Он насмешливо фыркнул, резко развернулся и пошел в сторону выхода, бросив через плечо:

– Я отвезу тебя до корпоративной квартиры, предоставленной тебе моей организацией.

Захотелось со всей силы врезать ему по голове. Сначала ногой, потом своей покосившейся короной.

А заодно и Илье, не упомянувшем об этом факте. По хорошему следовало бы прямо сейчас сказать, что никуда я с ним не поеду и найти себе другую хату или номер в отеле, но проблема в том, что документы остались в квартире, да и все вещи тоже и мне в любом случае туда возвращаться.

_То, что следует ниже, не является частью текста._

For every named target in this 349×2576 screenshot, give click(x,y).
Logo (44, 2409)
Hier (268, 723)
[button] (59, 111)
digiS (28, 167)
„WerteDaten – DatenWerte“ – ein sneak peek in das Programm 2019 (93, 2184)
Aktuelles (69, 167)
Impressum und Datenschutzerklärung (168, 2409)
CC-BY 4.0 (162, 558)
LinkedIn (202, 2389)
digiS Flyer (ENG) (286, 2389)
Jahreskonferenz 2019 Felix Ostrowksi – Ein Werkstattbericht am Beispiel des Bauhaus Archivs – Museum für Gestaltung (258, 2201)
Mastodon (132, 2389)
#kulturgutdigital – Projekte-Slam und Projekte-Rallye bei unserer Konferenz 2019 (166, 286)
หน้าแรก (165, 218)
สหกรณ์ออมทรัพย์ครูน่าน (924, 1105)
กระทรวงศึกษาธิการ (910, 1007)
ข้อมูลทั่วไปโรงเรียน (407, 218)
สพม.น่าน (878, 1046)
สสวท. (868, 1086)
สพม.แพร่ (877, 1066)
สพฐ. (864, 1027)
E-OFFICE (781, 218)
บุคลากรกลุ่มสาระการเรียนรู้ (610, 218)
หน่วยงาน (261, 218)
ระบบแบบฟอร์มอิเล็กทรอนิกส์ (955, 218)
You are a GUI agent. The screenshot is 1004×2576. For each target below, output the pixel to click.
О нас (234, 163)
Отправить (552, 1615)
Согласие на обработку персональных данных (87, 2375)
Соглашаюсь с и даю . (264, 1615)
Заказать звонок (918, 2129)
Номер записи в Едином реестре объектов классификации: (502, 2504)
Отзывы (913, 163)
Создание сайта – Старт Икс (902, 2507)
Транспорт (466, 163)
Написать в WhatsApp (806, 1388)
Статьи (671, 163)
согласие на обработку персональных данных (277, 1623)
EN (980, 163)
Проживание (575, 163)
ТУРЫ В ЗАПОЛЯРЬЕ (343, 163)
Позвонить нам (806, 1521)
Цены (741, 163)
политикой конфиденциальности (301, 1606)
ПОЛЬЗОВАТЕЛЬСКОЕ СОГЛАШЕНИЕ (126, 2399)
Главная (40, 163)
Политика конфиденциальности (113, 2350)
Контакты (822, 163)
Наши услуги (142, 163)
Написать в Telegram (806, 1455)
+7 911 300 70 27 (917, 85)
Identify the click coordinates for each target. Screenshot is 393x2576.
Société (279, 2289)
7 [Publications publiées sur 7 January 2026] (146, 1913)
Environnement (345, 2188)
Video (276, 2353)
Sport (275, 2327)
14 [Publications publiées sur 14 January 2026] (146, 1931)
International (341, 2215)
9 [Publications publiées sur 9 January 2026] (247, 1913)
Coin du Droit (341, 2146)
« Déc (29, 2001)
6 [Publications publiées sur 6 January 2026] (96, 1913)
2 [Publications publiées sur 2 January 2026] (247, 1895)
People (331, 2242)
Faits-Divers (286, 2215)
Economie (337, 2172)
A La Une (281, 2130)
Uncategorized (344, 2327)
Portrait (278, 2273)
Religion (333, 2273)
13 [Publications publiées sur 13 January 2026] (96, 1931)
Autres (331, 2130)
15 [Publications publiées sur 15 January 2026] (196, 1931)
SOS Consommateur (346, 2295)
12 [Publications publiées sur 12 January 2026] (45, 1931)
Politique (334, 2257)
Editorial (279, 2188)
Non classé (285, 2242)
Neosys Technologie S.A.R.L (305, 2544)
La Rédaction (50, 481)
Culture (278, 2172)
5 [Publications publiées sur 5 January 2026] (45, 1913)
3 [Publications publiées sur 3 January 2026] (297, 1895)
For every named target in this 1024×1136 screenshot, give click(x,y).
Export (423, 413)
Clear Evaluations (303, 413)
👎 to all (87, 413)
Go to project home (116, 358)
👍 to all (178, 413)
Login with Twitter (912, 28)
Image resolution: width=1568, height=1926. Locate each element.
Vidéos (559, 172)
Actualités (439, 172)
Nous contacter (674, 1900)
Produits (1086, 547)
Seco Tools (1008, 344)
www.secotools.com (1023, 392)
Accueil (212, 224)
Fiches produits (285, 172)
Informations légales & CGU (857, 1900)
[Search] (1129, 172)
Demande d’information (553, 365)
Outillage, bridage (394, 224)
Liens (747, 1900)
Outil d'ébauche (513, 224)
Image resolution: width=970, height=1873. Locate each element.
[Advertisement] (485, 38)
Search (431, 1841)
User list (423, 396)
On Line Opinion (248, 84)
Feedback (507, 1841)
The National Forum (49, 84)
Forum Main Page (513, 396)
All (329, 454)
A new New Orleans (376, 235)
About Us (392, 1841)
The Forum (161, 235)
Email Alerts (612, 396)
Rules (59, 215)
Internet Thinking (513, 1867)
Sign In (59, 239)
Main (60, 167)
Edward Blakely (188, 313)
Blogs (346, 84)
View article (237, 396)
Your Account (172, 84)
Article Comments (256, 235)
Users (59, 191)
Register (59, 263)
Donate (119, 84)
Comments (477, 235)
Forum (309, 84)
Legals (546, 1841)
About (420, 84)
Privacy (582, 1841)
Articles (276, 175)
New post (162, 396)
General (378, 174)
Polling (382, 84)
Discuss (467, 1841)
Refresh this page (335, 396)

Да и хер с ним, нехай везет, чай не переломится, у меня сейчас желания нет заказывать себе такси, ждать его и не дай бог еще дорогу показывать, а я ее не знаю.

Села в машину, сдерживая желание плюнуть в Истомина, развалившегося перед собой и хлопнула дверью.

Автомобиль неторопливо плыл по городу.

Сжала губы, припухшие от его поцелуев. Едва не заматерилась вслух, признавая – ладно, наших поцелуев. Провела рукой по нижней трети лица стирая иллюзорное покалывание на коже от его щетины. Стирая его горячее дыхание. Жар. Запах. Аромат.

От этих мыслей хотелось заржать. Весело и саркастично. А потом разрыдаться. И плюнуть ему в затылок за такое.

На удивление быстро приехали к дому. Водила припарковался почти на том же месте.

– Он может выйти? – выдержав секундную паузу, ровно произнесла я, глядя в подголовник сидения перед собой.

– Выйди. – Безэмоционально бросил Истомин водителю, тут же выполнившему приказ.

Прикурил, откидывая голову над подголовник и, повернув голову в профиль, смотрел в приоткрытое окно.

– В капитан Брейт Гритан была?

– Не поеду.

– Почему? – и спросил-то с таким искренним удивлением, будто действительно предполагался иной ответ.

– Истомин!..– Страдальчески закатила я глаза и, не удержавшись, злобно пнула его сидение.

– Яр. – Невозмутимо и крайне спокойно поправил он.